What this task involves: While you copy the lines below, skip the pictures and keep the rest exact.

Collected data entries:
★ ★ ★ ★
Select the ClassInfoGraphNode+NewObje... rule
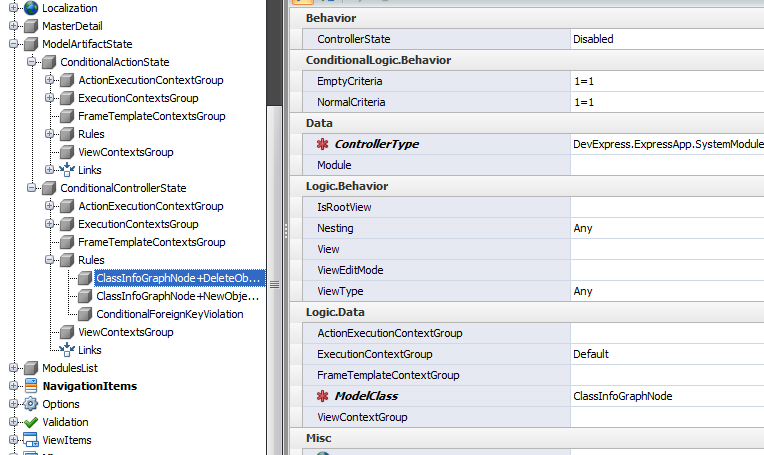This screenshot has height=455, width=764. 177,296
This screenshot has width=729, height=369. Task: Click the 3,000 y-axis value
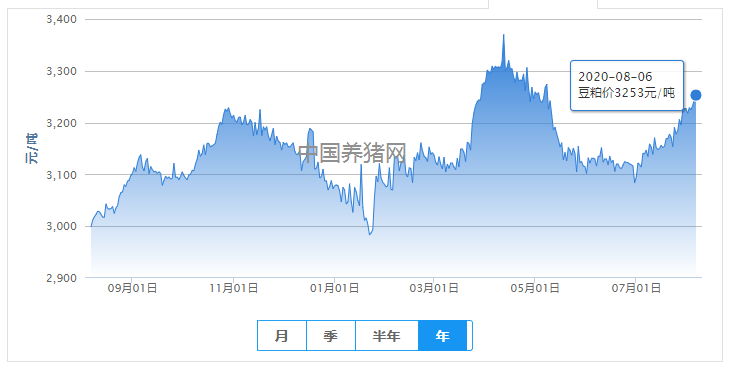coord(61,226)
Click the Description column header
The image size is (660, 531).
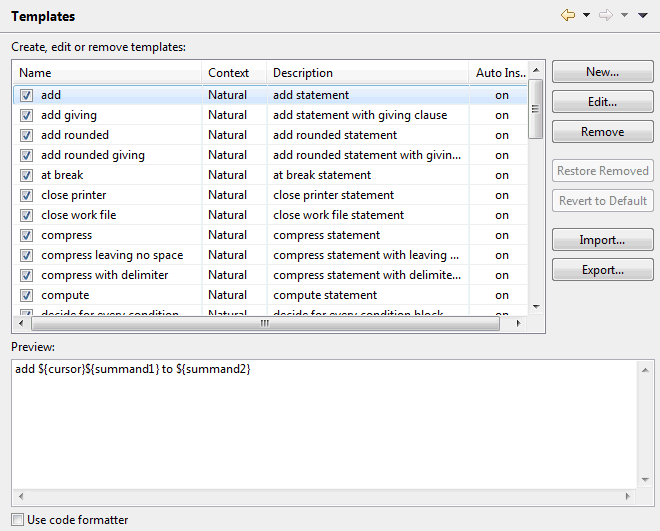366,73
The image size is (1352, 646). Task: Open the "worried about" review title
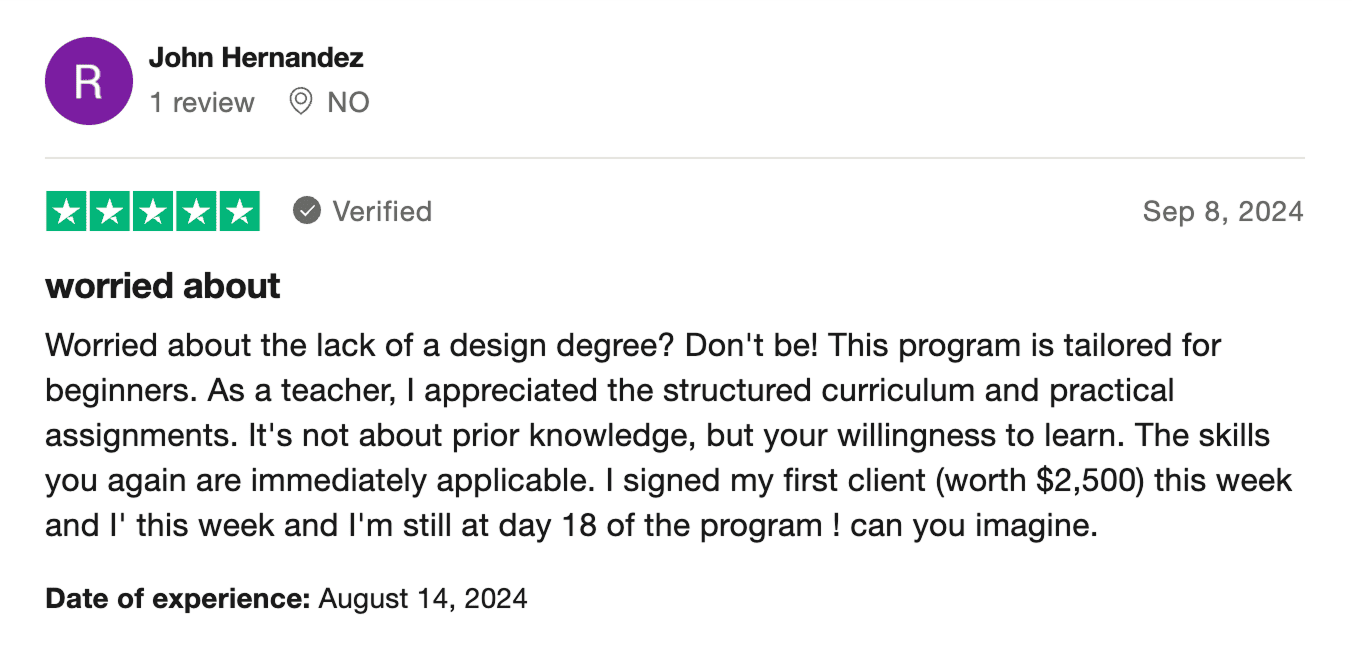163,286
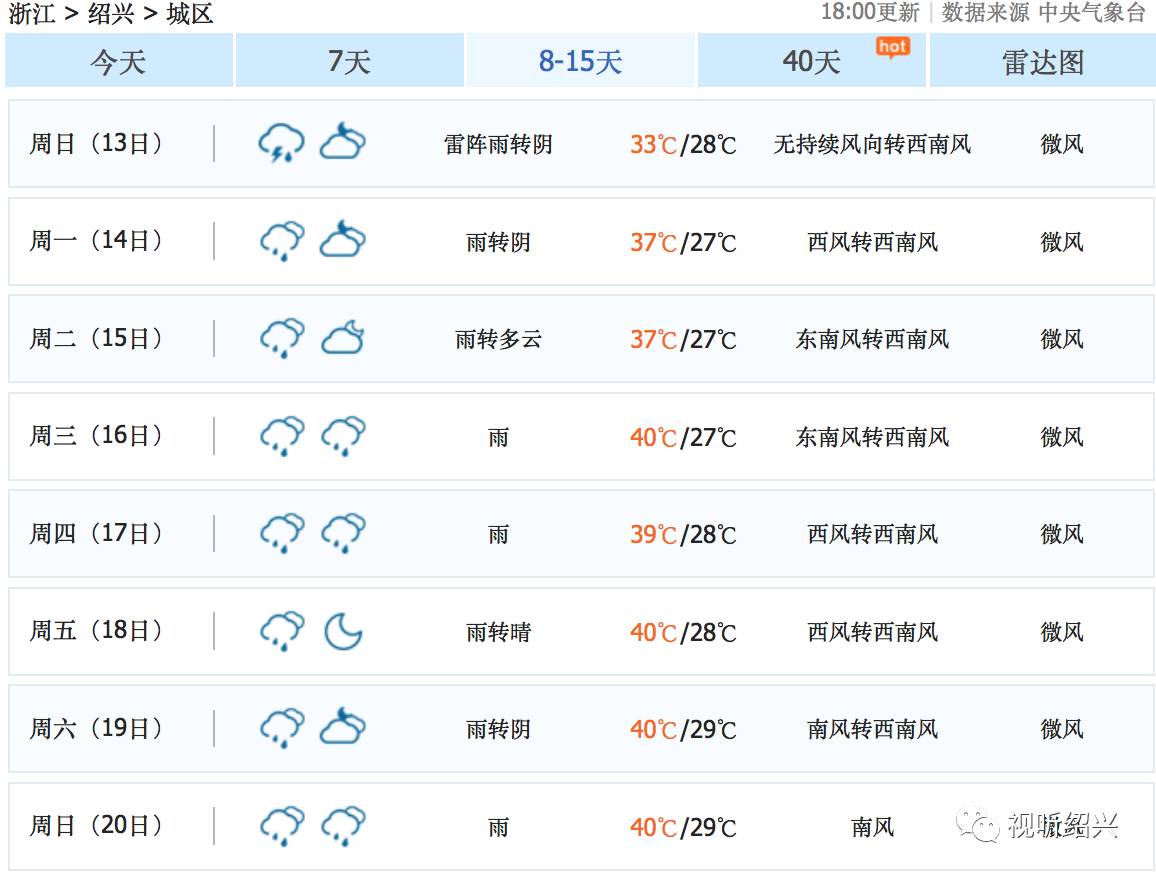Switch to the 7天 forecast tab
This screenshot has height=876, width=1156.
tap(349, 60)
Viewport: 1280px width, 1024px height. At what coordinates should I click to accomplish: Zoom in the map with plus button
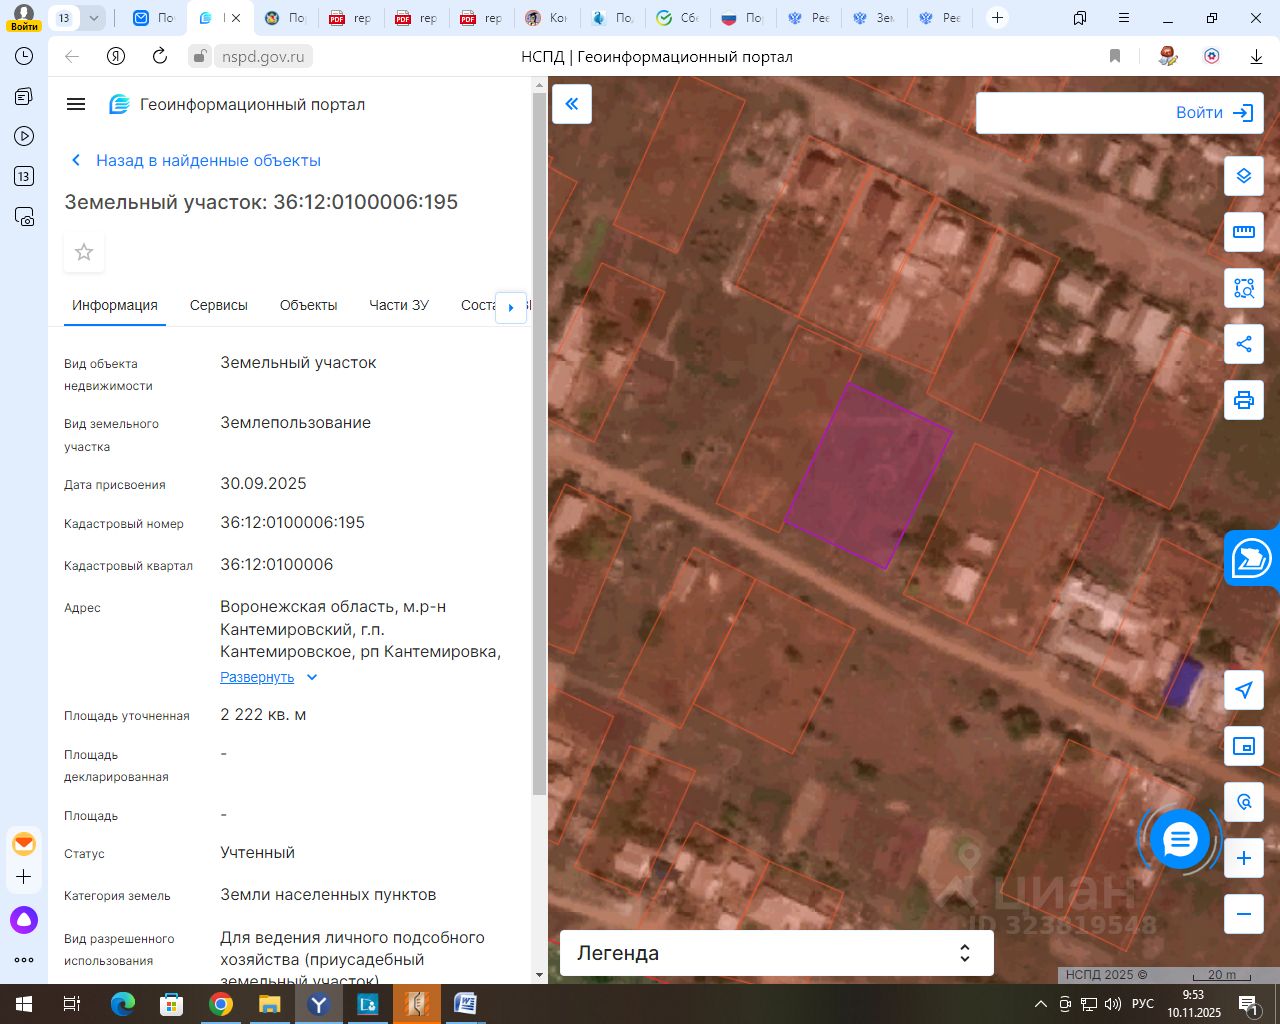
★ ★ ★ ★
Exercise solution:
Select the ClassInfoGraphNode+NewObje... rule
This screenshot has height=455, width=764. 177,296
This screenshot has width=729, height=369. Task: Click the 3,000 y-axis value
coord(61,226)
Click the Description column header
The image size is (660, 531).
366,73
The image size is (1352, 646). Task: Open the "worried about" review title
163,286
Switch to the 7天 forecast tab
This screenshot has height=876, width=1156.
tap(349, 60)
Viewport: 1280px width, 1024px height. At what coordinates should I click to accomplish: Zoom in the map with plus button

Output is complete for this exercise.